Bonjour à tous, me revoilà. Alors, commençons dès maintenant, j'essaierais à partir de ce moment de poster plus souvent, c'est-à-dire tous les deux semaines, le vendredi toujours, pas le lundi soir comme avec ce chapitre, juste qu'exceptionnellement je n'avais pas mon ordinateur à portée de main, j'avais mal géré mon week end, afff stupide workshop ! Mais je n'ai pas oublié de le poster quand même, il était écrit en plus :)
Voilà, que dire d'autre, mon blog est en construction, c'est fou dès que je commence à avoir le temps d'écrire, les profs me rattrapent par les chaussettes pour me rappeler que je suis en prépa, méchant prof ! Oh faut que j'écrive le chapitre 8 tiens !
Allez, c'est parti, bonne lecture à tous et a dans deux semaines :) (ps: si mon rythme se régularise, vous aurez un chapitre par semaine mais pas pour le moment ! )
Alfred
Il y a des fois où Arthur aurait préféré qu'il reste dans le lit, qu'il le laisse tranquille, au moins une heure. Ne serait-ce qu'une heure. Alfred le savait, il lui avait dit, l'autre ne trouva rien d'autre à faire de mieux que de bouder pour le moment.

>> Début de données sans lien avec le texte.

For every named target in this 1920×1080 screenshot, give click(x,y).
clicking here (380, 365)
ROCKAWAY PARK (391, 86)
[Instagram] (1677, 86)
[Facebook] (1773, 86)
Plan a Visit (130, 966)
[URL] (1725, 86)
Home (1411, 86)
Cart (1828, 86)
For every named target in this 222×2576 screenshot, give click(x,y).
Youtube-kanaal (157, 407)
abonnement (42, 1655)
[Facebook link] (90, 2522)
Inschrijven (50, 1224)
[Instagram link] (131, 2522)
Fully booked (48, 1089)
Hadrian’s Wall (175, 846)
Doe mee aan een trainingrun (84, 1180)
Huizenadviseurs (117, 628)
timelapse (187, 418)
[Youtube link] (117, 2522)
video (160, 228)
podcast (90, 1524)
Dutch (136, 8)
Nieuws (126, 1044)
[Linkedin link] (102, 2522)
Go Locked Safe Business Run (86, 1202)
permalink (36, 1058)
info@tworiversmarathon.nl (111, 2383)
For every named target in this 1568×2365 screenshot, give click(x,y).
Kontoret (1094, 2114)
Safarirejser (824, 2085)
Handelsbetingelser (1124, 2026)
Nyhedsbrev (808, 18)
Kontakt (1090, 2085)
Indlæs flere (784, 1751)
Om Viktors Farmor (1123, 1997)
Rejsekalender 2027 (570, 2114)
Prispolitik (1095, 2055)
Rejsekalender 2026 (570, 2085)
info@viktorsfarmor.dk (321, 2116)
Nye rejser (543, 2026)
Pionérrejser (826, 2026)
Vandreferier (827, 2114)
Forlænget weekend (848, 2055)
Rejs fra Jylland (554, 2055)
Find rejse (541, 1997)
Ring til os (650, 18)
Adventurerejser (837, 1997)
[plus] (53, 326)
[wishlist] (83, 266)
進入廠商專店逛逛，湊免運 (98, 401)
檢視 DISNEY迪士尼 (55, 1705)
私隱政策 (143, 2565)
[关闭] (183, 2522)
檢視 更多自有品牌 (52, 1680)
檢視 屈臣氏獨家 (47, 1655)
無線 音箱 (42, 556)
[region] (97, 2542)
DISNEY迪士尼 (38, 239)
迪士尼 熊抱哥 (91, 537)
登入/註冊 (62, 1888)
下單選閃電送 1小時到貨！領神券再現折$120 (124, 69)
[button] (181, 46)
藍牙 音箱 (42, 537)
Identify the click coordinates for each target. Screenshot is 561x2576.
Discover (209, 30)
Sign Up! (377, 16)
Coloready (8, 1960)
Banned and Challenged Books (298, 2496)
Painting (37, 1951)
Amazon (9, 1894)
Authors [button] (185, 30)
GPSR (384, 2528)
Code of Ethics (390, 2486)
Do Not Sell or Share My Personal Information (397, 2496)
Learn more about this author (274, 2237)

Du moins l'instant d'avant, car oui, Alfred ne boudait plus.
-« On va à la salle de jeu ? Je veux jouer, je m'ennuie !
- Non merci, et ne me demande pas pourquoi. »
Quelle question, il allait demander pourquoi, Arthur attendait la suite. Alfred le fixait de ses grands yeux bleus, l'américain semblait vouloir y noyer Arthur. Un sourire en coin, il demanda finalement pourquoi.
-« Je suis fatigué. »
Alfred s'agitai, il comprenait l'Anglais, depuis bien longtemps qu'il le comprenait, mais il voulait tant que l'Anglais soit moins….Anglais ? Il ne trouva rien d'autre à faire que de gentiment grogner en direction de son ami. Puis se laissa tomber sur la chaise de bureau qui roula subitement vers le lit de leur colocataire. Il souffla et balbutia une histoire de victoire par abandon qu'Arthur ne sembla même pas daigner écouter. « Il m'écoute » se disait-il dans ces moments-là. Il espérait qu'il l'écoute, non pas qu'il avait l'impression de parler dans le vide mais un héros sans attention n'était pas un héros accompli !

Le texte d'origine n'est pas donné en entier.